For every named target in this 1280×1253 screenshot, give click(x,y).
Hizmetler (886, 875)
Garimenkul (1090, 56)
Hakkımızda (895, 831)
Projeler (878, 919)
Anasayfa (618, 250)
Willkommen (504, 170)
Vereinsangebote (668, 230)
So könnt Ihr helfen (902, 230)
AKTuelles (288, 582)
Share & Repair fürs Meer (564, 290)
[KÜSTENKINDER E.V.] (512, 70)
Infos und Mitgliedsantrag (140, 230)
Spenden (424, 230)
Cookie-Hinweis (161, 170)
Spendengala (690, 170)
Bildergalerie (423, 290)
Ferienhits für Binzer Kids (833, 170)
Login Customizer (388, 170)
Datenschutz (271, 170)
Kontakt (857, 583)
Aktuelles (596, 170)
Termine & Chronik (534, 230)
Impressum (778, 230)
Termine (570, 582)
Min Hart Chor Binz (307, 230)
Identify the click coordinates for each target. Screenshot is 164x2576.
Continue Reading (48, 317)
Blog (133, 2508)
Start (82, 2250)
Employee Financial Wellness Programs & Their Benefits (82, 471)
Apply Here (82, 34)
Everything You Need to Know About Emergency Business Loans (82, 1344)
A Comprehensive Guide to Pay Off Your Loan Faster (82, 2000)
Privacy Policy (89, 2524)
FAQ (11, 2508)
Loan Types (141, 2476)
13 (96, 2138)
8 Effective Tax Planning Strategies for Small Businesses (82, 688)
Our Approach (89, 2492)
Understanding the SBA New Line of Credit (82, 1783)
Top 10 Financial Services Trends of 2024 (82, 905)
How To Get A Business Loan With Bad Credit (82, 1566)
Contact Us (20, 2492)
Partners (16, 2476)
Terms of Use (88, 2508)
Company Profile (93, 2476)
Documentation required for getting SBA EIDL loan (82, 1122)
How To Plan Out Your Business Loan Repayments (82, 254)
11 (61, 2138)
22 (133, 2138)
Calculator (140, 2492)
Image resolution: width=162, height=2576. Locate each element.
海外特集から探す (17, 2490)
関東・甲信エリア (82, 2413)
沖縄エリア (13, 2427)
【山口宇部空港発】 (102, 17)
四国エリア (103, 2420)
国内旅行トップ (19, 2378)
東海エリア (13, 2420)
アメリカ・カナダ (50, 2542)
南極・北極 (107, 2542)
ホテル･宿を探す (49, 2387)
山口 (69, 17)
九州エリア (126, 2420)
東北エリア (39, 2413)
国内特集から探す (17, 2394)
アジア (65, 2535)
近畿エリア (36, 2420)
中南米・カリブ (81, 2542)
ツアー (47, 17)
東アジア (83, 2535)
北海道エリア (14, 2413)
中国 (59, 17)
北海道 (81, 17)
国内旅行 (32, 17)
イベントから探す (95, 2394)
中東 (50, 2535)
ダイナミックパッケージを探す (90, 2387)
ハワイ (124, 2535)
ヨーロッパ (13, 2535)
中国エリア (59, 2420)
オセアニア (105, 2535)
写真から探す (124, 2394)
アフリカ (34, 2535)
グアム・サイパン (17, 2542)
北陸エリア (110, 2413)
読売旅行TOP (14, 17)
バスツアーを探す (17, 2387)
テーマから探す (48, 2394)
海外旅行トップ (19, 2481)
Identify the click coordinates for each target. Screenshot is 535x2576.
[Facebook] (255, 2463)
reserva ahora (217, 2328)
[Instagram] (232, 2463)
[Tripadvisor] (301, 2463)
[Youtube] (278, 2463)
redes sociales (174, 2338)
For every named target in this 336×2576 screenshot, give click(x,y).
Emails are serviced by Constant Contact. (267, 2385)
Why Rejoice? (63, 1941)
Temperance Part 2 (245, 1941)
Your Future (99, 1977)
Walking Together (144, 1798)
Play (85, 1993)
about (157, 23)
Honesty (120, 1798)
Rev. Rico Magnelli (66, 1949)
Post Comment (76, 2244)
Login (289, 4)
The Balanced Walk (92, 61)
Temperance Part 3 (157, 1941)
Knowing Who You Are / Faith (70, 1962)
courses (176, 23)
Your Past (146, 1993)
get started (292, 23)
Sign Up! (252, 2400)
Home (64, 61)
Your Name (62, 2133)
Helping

What you have to do: Look through the data above for the string "coordinates" and copy every line where it appears.

Solved problem:
Identify the click coordinates for each target. Screenshot is 164x2576.
Identify the click coordinates for each target. Screenshot is 535x2576.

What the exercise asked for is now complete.